## What is being asked
Given the records below, would you repeat exactly the lines that begin at the one containing "The width and height of the screenshot is (868, 342)." and end at the one containing "Click the attribute", inclusive?

## Information shown
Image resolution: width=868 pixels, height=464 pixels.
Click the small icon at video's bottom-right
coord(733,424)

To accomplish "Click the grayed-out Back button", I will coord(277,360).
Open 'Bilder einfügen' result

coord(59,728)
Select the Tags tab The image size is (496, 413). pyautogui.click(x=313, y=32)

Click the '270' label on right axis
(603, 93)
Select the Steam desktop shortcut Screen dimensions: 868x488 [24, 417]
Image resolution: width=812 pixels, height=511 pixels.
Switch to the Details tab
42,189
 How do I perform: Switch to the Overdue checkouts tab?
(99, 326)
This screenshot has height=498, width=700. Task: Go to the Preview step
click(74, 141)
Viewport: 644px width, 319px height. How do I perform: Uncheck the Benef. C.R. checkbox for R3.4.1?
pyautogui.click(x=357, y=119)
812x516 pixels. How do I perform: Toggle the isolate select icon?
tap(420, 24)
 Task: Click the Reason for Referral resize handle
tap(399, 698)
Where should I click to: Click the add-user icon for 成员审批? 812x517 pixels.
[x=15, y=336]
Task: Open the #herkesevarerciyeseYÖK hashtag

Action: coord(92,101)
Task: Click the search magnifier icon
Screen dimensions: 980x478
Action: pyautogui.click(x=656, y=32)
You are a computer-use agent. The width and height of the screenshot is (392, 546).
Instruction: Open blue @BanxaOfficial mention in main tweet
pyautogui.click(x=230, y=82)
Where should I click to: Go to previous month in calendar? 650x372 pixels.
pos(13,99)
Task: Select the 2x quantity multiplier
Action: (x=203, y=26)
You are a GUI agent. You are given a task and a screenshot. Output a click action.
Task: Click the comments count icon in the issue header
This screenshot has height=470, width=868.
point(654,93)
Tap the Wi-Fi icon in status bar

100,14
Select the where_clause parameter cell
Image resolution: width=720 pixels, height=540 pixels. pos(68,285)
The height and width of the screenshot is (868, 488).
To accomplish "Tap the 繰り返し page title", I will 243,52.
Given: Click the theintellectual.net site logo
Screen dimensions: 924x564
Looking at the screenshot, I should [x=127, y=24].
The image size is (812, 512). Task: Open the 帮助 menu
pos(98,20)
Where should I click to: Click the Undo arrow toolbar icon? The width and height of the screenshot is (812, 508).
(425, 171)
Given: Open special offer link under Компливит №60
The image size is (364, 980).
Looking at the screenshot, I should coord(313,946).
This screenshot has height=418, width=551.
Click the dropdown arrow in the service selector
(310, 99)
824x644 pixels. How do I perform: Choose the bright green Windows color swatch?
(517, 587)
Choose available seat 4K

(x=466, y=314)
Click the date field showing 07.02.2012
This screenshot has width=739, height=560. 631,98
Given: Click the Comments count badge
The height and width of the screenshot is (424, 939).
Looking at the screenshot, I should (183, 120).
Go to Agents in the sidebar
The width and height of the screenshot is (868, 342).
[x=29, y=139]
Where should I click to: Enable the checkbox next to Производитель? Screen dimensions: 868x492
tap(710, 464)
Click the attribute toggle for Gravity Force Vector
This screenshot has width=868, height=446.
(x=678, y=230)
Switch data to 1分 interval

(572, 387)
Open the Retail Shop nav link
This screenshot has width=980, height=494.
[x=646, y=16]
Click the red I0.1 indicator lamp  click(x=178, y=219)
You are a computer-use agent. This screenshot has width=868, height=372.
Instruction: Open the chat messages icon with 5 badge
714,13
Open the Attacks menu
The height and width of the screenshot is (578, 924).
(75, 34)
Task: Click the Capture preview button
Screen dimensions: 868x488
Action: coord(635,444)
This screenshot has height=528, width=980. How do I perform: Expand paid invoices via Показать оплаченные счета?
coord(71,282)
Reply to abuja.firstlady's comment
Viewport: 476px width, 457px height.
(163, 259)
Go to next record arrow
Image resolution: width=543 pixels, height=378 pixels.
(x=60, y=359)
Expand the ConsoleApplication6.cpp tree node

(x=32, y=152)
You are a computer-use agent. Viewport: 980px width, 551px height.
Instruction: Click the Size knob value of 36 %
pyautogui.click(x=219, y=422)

## Result
The width and height of the screenshot is (868, 342).
[x=29, y=139]
Where should I click to: Enable the checkbox next to Производитель? Screen dimensions: 868x492
tap(710, 464)
Click the attribute toggle for Gravity Force Vector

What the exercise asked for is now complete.